Students such as Lapido Solanke, Kusimo Soluanda, Olatunde Vinncent, Ekuudayo
Williams, M.A. Sorinola Siffre, B.J. Farreira from Nigeria; J.B. Danquah from
Ghana, Otto Oyekan-During from Sierra Leone, W. Davidson Carrol, Kushida
Roberts from the Gambia wanted from the 1920s to create the United States of
Africa as a prelude to United Africa for all the people. 


It is the Renaissance
and there is no Renaissance without unity.

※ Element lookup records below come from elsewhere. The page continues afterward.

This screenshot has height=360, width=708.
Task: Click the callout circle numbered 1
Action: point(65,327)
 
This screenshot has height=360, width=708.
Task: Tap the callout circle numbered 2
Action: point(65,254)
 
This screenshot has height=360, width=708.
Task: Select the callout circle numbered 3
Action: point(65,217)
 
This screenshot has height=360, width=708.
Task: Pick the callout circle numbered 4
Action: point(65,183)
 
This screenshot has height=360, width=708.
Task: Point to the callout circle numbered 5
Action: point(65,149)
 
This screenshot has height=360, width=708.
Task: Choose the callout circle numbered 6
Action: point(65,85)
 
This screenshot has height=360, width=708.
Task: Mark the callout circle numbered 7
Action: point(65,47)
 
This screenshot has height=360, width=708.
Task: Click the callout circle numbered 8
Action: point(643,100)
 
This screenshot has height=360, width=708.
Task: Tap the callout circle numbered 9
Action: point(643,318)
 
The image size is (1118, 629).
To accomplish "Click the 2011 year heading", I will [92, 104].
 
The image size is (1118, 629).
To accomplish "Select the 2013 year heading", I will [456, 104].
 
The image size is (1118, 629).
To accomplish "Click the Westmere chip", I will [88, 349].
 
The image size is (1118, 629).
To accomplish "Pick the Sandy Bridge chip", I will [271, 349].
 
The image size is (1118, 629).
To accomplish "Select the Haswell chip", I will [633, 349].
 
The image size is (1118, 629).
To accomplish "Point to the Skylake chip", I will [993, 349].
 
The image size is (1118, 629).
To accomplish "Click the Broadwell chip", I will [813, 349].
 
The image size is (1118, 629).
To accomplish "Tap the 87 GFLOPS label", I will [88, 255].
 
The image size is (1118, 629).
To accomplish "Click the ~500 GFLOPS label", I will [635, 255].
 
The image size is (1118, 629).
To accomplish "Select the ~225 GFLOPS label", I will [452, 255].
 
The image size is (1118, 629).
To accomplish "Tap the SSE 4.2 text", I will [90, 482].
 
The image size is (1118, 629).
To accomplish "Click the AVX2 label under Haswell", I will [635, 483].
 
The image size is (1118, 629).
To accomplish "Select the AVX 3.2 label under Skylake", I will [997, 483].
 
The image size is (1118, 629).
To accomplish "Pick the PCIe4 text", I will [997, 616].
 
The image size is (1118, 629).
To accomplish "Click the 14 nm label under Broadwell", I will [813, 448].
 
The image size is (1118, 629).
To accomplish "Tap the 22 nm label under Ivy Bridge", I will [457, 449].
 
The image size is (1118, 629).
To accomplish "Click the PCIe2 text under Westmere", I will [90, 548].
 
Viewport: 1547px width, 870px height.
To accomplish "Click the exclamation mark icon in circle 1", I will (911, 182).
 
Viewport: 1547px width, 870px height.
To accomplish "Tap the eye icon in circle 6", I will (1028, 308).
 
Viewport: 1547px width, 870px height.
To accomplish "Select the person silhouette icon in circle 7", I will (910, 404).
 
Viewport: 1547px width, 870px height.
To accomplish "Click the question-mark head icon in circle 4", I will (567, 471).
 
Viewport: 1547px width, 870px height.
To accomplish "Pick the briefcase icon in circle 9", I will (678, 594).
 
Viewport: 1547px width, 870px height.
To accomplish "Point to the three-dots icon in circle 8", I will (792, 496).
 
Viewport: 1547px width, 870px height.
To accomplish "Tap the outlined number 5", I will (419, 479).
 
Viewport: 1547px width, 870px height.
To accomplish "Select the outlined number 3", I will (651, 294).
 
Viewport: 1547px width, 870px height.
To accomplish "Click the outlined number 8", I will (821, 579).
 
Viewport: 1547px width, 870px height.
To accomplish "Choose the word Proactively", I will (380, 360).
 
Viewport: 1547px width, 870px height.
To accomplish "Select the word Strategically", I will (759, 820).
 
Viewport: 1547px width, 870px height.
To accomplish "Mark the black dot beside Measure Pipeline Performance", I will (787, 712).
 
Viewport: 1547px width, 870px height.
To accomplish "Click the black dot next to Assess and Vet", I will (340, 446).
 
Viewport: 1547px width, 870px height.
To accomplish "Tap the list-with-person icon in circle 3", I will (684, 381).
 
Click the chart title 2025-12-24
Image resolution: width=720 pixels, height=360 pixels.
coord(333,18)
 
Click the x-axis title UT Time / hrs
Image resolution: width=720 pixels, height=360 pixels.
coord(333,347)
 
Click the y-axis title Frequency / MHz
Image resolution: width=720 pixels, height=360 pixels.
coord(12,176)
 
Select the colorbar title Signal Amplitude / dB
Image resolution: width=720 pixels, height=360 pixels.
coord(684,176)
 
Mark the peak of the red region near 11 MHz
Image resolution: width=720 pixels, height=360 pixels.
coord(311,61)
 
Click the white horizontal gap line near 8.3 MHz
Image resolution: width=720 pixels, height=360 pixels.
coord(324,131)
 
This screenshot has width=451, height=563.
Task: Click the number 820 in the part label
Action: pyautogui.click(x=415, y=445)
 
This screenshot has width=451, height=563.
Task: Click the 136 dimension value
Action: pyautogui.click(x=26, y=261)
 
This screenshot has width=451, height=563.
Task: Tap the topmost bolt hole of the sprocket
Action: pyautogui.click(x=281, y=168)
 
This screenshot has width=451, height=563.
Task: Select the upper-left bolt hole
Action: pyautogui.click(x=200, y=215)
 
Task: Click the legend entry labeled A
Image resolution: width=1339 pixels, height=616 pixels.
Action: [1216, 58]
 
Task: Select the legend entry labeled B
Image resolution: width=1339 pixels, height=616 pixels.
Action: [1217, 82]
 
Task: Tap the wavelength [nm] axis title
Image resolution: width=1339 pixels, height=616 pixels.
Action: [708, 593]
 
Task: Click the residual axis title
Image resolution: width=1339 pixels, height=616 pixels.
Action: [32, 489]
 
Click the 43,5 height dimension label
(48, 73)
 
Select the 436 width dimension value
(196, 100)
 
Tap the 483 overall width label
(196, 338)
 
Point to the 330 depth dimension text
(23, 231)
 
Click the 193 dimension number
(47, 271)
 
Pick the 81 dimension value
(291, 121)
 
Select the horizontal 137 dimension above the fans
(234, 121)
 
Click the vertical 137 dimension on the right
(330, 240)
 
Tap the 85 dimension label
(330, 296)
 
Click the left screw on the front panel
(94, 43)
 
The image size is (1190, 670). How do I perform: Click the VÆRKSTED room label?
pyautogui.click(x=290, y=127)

Alioune Diope (1910-1980), of
Senegal, has the exceptional merit of being the first in the Francophone world to
offer the African intelligentsia in both Africa and in the Diaspora a platform
for literary, prose, poetic, critical, scientific, philosophic and religious
production. Followed by Frantz Fanon 1925 – December 6, 1961 was a
Martinique-born French-Algerian psychiatrist, philosopher, revolutionary and
writer whose work is influential in the fields of post-colonial studies,
critical theory and Marxism. 


Fanon is known as a radical existential humanist
thinker on the issue of decolonization and the psychopathology of colonization.
Fanon wrote his first book, Black Skin, White Masks, an analysis of the
psychological effects of colonial subjugation on people identified as black.
Fanon is best known for the classic book on decolonization ‘The Wretched of the
Earth’.

Pan Africanist Kwame Nkrumah brought to
the Gambia, the King of Hi-Life Music E.T. Mensah to perform at the K.G 5
Parkand at the Atlantic Hotel in
Banjul singing “Ghana-Guinea-Mali Africa is now a Republic”. Ya Arret was in
charge of the visiting Ghana music band and managed the band well and after
that visit to the Gambia E.T Mensah penned and nipped a Number one Highlife hit
song called “All for you” which made him an international superstar. Late E.T
Mensah is an African music legend from Ghana and played through out West Africa
to popularize Pan Africanism. 


The Gambian Muslim Congress together
with Kwame Nkumarah’s CPP Party collaborated with Abdel Gamal Nasser President
of Egypt. Garba was instrumental for the niece of Nasser, Madam Fathia to marry
to Kwame Nkumarah and they had a son called Gamal Nkurumah. Together they
worked with, Sekou Toure of Guinea and Modibo Keita of Mali for the Union of
Ghana, Guinea and Mali leading to the total unification of the African
continent. I M Garba introduced the Muslim Clergy Bai Nyass and a Senegalese
Mathematician Sulayman Nyang together with I.M. Garba Jahumpa to write
CONSCIENCISM, a book that dealt with the subject of Pan African or Communism
for Africa.

Ya Arret was involved in interminable
political machinations seeking always to increase the power of her favored
politician I.M. Garba Jahumpa. Garba Jahumpa and the Gambia Muslim Congress
invited the Socialist first Prime Minister of Senegal and his entourage to
visit I.M Garba Jahumpa in the Gambia, Prime Minister Momodou Jah, together
with Waljojo Ndiaye. On their return to Senegal Momodou Jah was overthrown by
imperialist forces and Leopald Sedar Senghore was sworn-in as the President of
Senegal.

Ya Arret
had a role in the cold war between the East and West and that was because he
supported President Nkrumah's action in supporting Abdel Gamal Nasser the Prime
Minister of Egypt who blocked the Suez Canal and declared war on Israel, UK and
the West. I M Garba Jahumpa was considered a
socialist and sidelined by Britain not to rule the Gambia forever. The Gambia
Muslim party was broken into pieces and that's how former President Jawara was
picked to rule the Gambia instead of Pierre Njie an out spoken lawyer and first
Chief Minister of the Gambia who was anti establishment and anti British.

Ya Arret was at the forefront of Gambian
politics, Women and children’s rights, workers rights and the citizen rights. As Gambians put to the task of the
Gambia Renaissance, we must be assured, confident and have faith in our
capacity to think and act. If we continue to alienate ourselves emotionally and
intellectually, success will always remain remote from us. 


Gambian politicians in particular will
be more respected if they work for the interest of the Gambian people. The Gambian Renaissance is the awakening
of the giant sleeping in the conscience of every Gambian, for the work to
accomplish, the mission to carry out and the destiny to reach.